TRY IT:
Beginning with the line that holds "Viewport: 1120px width, 716px height." and ending with the last line below, please copy every line exactly, add nothing, and leave out the pictures.

-- RECORDS FOR THE TASK follows --

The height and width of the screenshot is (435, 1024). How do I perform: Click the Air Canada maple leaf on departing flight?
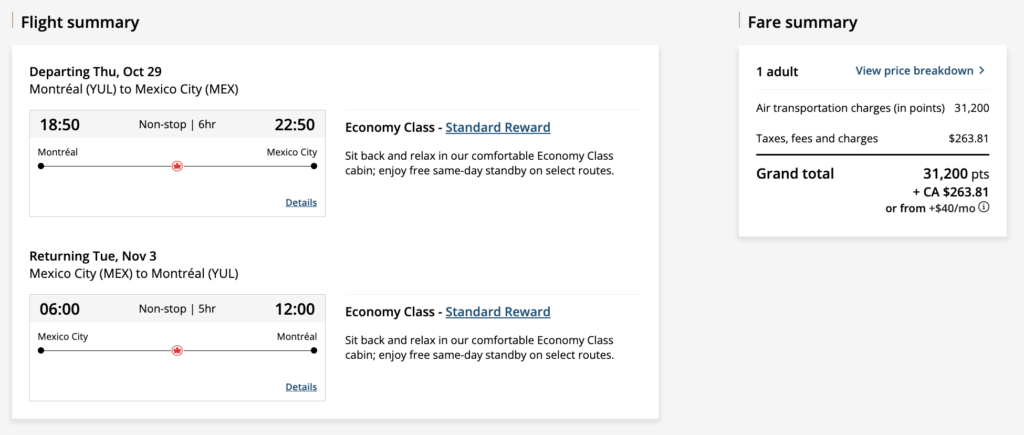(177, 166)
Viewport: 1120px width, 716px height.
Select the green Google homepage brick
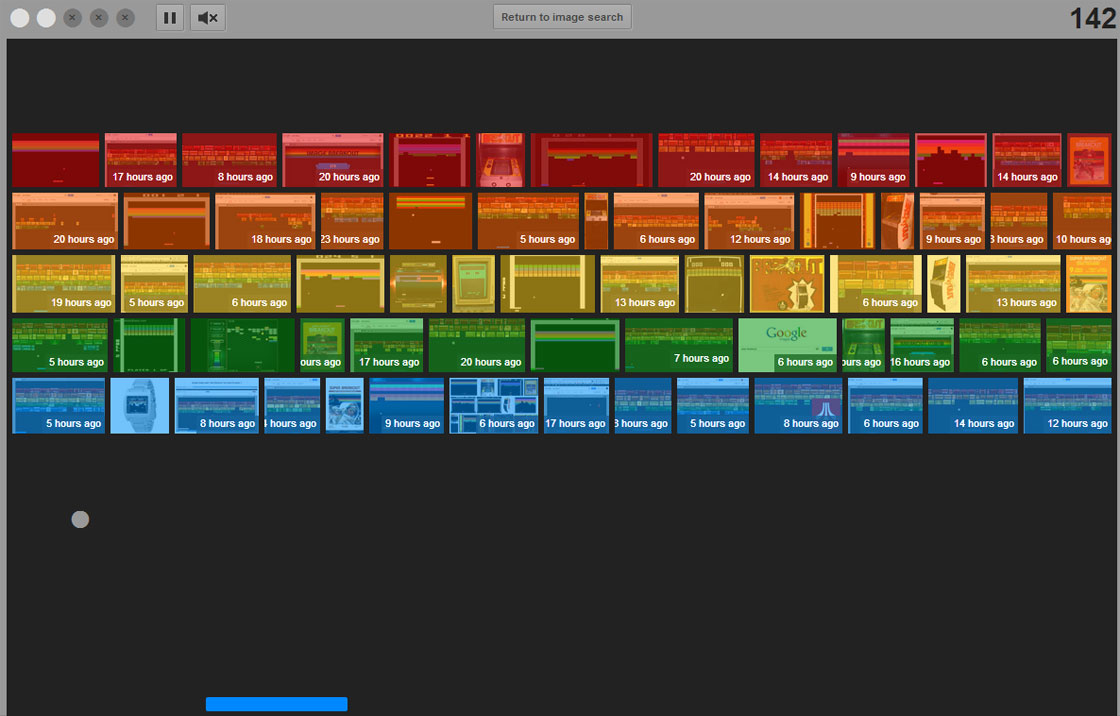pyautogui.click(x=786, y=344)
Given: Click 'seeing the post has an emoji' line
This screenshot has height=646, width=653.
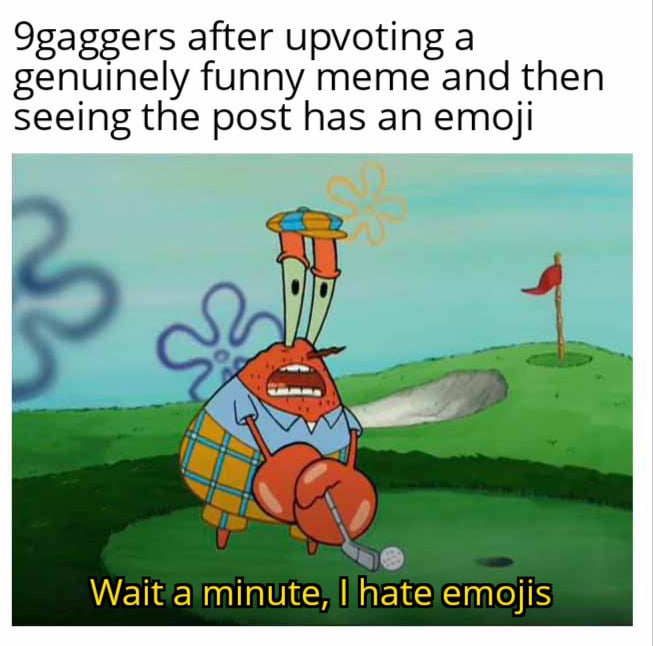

-- RECORDS FOR THE TASK concluded --

ANSWER TO THE PROBLEM:
Viewport: 1120px width, 716px height.
Select the green Google homepage brick
pyautogui.click(x=786, y=344)
Given: Click 'seeing the post has an emoji' line
This screenshot has height=646, width=653.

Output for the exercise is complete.